DOKUMENTTEXT:
Im Garten sitzen und ein Buch lesen – dazu ist es noch etwas zu kühl. Aber ein Buch über den Garten lesen, das geht auch im Wohnzimmer. Besser noch: Da sind die Nachbarn nicht irritiert, wenn man ab und zu laut auflacht. Bei «Keine Zeit, der Garten ruft» von Klaudia Blasl kann das durchaus vorkommen. Wenn man sich nicht grad gruselt über das Gift im eigenen Garten.
Gartenbegeisterte sind im Allgemeinen nette Menschen, vielleicht etwas seltsame, mit dunklen Rändern unter den Fingernägeln, oft mit leichten Rückenschmerzen und einem Hang zur Geldverschwendung in Gartencentern. Die steirische Autorin Klaudia Blasl kultiviert ebenfalls alles, was in einen gut sortierten Garten gehört, hat aber eine spezielle Vorliebe für Giftpflanzen. Weil: Erstens schreibt sie Kriminalromane und zweitens wird sie, wenn sie Hunger hat, so richtig hässig. Und überlegt sich dann schon mal, wen sie mittels ihres tödlichen Grünzeugs umbringen könnte. Rein literarisch natürlich.
Viele Informationen über viele Themen
«Keine Zeit, der Garten ruft» ist aber viel mehr als ein Verzeichnis gängiger Methoden von Giftmorden. Es ist eine amüsante Plauderei über ihren Garten und seine Gewächse, die, Zitat, «medizinische Wunder bewirkt, Kriege gewonnen, Karrieren in der Automobilindustrie gemacht, Strom erzeugt (…. ) und sich als Lügendetektor, Massenmörder und Wetterfrosch profiliert haben». All das und noch viel mehr wird im Buch thematisiert, witzig, selbstironisch und mit erstaunlichem historischem, botanischem und auch anekdotischem Wissen.
Blasl weiss nicht nur sehr viel, sie nimmt ihre Pflanzen auch als Persönlichkeiten wahr. Die Tulpe, zum Beispiel, bezeichnet sie als die grösste Verliererin unter ihren Pflanzen, aber auch als eine Hochstaplerin, die ganze Gesellschaften ins Elend stürzte. Oder all die Gewächse mit «ablebensfödernden» Eigenschaften, die weit effizienter wirken, als wenn man seinem Feind einen Knüppel über den Schädel haut. Beispiel gefällig? Die Christrose, dieses zarte Wunder, das mitten im Winter blüht, zählt laut Blasl zu den ersten verbürgten chemischen Kampfstoffen, die bereits in der Antike genutzt wurden. Wie? Nachlesen! In Krimis wird der Mörder auch nicht auf der ersten Seite verraten.

AUFGABENSTELLUNG:
#1 Als was haben sich die Gewächse laut dem Zitat in der Buchbesprechung profiliert? Nenne alle Bezeichnungen.
#2 Beantworte zur Buchbesprechung:
(a) Welche Art von Romanen schreibt Klaudia Blasl?
(b) Welche Pflanze bezeichnet Blasl als die grösste Verliererin unter ihren Pflanzen?
(c) Seit wann wurde die Christrose laut Blasl als chemischer Kampfstoff genutzt?
Die Auflistung hat mit der Buchbesprechung nichts zu tun.

BEREITGESTELLTE ANGABEN:
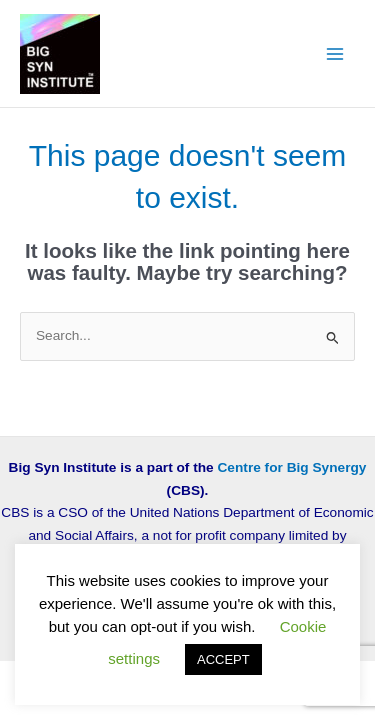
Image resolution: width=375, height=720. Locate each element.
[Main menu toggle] (335, 53)
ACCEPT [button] (223, 659)
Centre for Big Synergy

LÖSUNGEN:
#1 Lügendetektor, Massenmörder, Wetterfrosch

#2
(a) Kriminalromane
(b) Die Tulpe
(c) Bereits in der Antike